Reproduce the data below in full and exclude every picture.

DATA TO EXAMINE:
▬▬▬▬▬▬▬▬▬▬
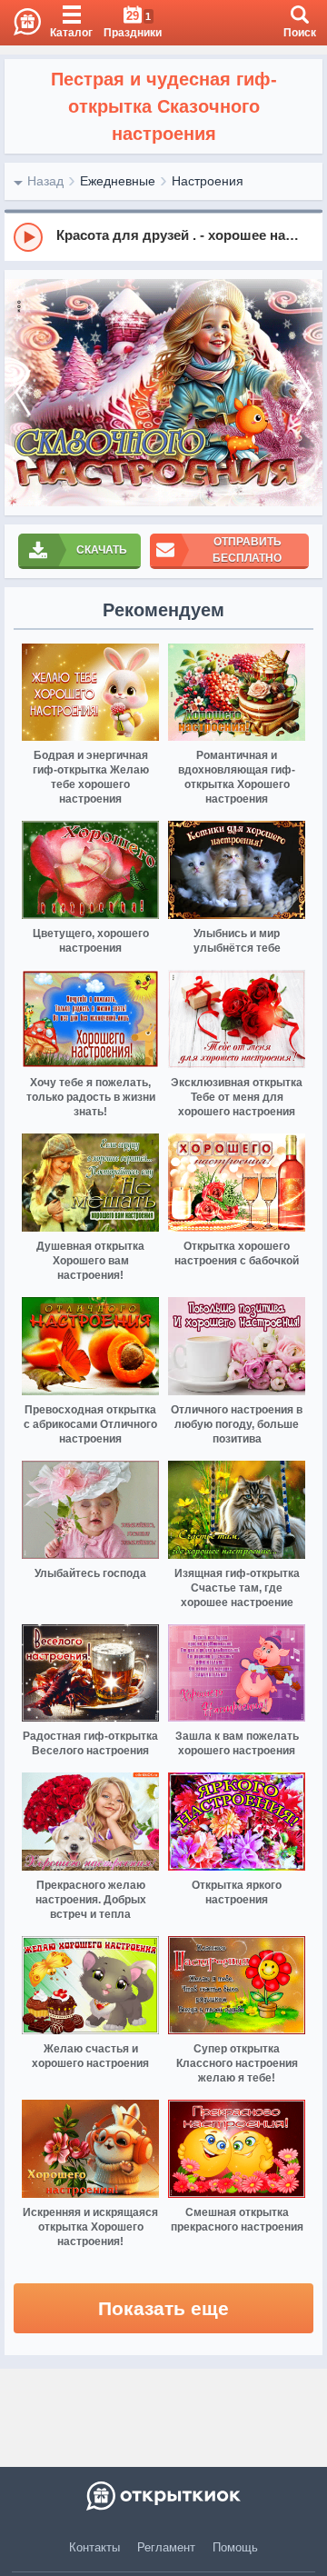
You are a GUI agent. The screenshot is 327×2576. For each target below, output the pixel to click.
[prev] (22, 392)
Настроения (207, 181)
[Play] (28, 237)
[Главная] (20, 23)
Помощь (235, 2547)
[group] (163, 236)
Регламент (166, 2547)
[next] (304, 392)
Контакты (94, 2547)
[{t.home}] (163, 2496)
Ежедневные (117, 181)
▬▬▬▬▬▬▬▬▬▬
SOLUTION TO THE EXERCISE:
You are a GUI agent. The screenshot is 327×2576. For each target below, output the pixel to click.
[prev] (22, 392)
Настроения (207, 181)
[Play] (28, 237)
[Главная] (20, 23)
Помощь (235, 2547)
[group] (163, 236)
Регламент (166, 2547)
[next] (304, 392)
Контакты (94, 2547)
[{t.home}] (163, 2496)
Ежедневные (117, 181)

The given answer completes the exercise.